Voice of the People

67

Articles and letters may be edited for the purposes of clarity and space. They are published in good faith with a view to enlightening all the stakeholders. However, the contents of these writings may not necessarily match the views of the newspaper.

Ill-mannered Sindh Police

I want to draw the attention of the Government to a grieving issue that has disturbed the passengers of Baluchistan which is the bumptiousness of Sindh police toward Baluchistan’s passengers.

The attitude of Karachi police towards the passengers of Balochistan is very dolorous. Looking at the attitude of the police, it seems that Baluchistan is another country and more like an opponent of Pakistan. Perhaps even foreigners are not treated in the same way the passengers of Balochistan are treated when travelling to Sindh.

In short, it is not shocking to say, the people of Balochistan are more afraid of the guards than the thieves. The Balochs are being looted near Sher Shah to Yousuf Goth often times now which has become unquestionably rife. If it continues like this, the aversion to the Sindh police will further increase in the hearts of Balochs. The government is requested to cope with the issue as soon as possible.

AMEENULLAH BALOCH

Malir Karachi

Jihad on

personal freedom

One is amused by the cacophony of the phrase ‘love jihad’, which has recently been popularised by certain Hindutva groups in India. The phrase is coined to denote a communal conspiracy in which Muslim men marry Hindu women after entrapping them in love affairs. There is nothing wrong if a Hindu woman decides to marry a Muslim man, or vice versa.

But rightwing groups portray a case of a Muslim man marrying a Hindu woman as part of a larger conspiracy aimed at converting Hindus to Islam. This leads to Hindu-Muslim polarisation which the Hindutva groups take advantage of. On the other hand, some BJP-ruled states are trying to interfere in the personal freedom of individuals guaranteed in the Constitution. They are trying to solve a contrived problem with a bad law for political gains.

JUBEL D’CRUZ

Mumbai, India

Balochistan needs attention

Balochistan is the largest province of Pakistan not only in terms of land but also in terms of coastline and resources. Despite all this, the economic crisis, unemployment, hunger, illiteracy and innumerable other serious injustices like these are at their peak.

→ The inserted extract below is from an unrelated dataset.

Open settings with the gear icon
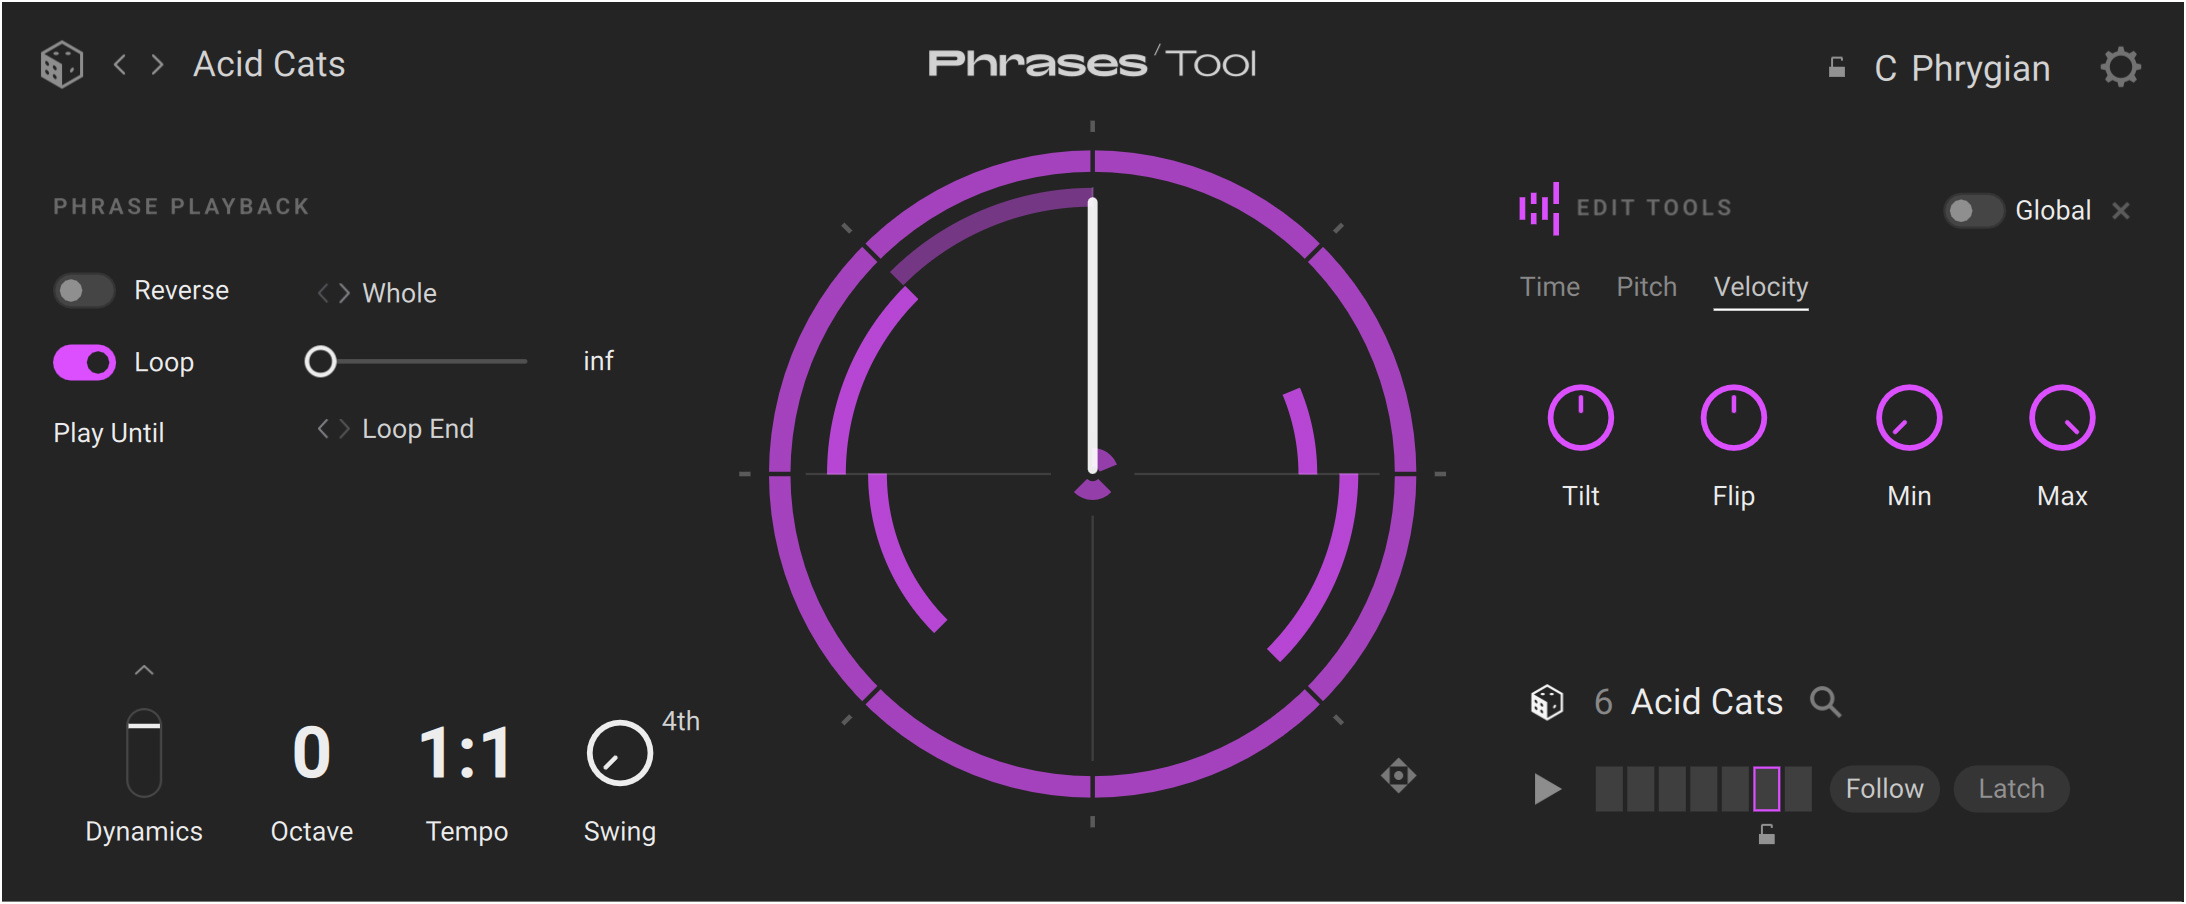This screenshot has width=2186, height=904. 2119,68

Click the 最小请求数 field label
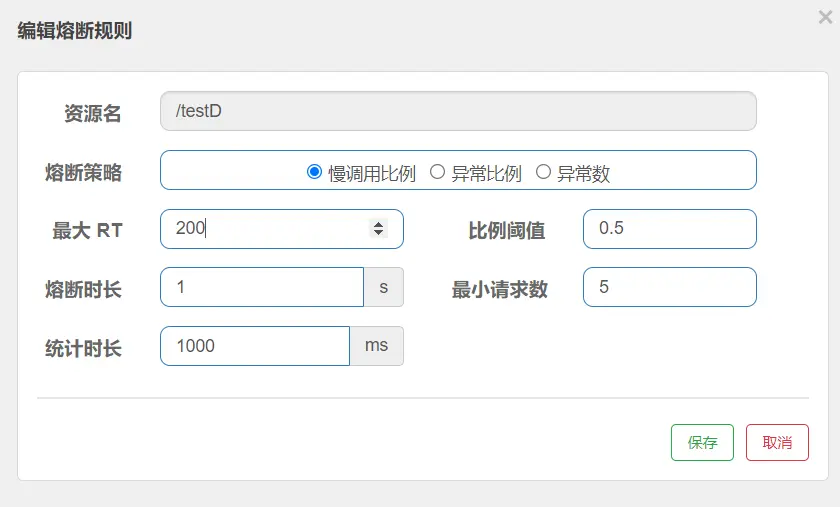pos(499,289)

This is tragically happening, since the country became independent, it has been caught up in these problems, and the conditions there in the mineral rich province are worsening; in addition, there are numbers of other serious issues that are directly linked to the humanitarian crisis, including forced disappearances, daily sit-ins, scandals like UOB’s and hunger camps which the list continues.

The media black out and lack of internet transmission in Balochistan has aggravated the anger of its youths. It is an urgent need of the hour and the government should address these issues as soon as possible.

AMEENULLAH QAMAR

Karachi

Time to wake up to natural disasters

It is extremely disturbing to know the latest warnings issued by the Inter-governmental Panel on Climate Change [IPCC] about climate change-induced natural disasters up ahead. Post the latest climate change report released by the IPCC, almost all the media outlets have been highlighting the key takeaways from the report.

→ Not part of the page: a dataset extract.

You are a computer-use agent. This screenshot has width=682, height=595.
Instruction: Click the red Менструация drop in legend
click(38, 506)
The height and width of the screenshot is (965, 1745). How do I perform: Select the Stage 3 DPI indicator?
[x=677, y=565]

From Time Magazine to the New York Times to CNN to almost all the Asian media houses, the global media outlets have gone into detail about issues like climate change, global warming, sea level rise and the like. Overall, it is all about human activities that have been the major driver of all these natural disasters.

First off, countries from across the world should take serious and immediate steps to reduce the emissions of methane and carbon dioxide that have been the major contributors to the climate change crisis. But given the latest findings and current erratic weather patterns like intense tropical storms, it is amply clear that no concrete steps have been taken worldwide to reduce carbon dioxide and methane emissions.

On all these official occasions, the IPCC Climate Change reports have often been talking about sensible things like planting trees and developing forests as part of fighting the climate change issue. Interestingly enough, my native areas such as Tirunelveli in Tamil Nadu have been hubs of natural resources like big trees, rivers, seas, mountains and other natural vistas apart from having been home to rigorous agricultural activities like crop cultivation. As a matter of fact, such green activities and natural canopies will definitely act as a protective layer against the so-called greenhouse effect.

On top of all, public awareness is crucial to the fight against climate change. In fact, great efforts by green activists like Greta Thunberg towards climate change mitigation should be encouraged and appreciated. Efforts like communicating all the IPCC climate change findings to people through proper channels and raising global/public awareness of climate change problems will go the extra mile to pitch for a strong fight against the issue so as to be able to save our beautiful planet.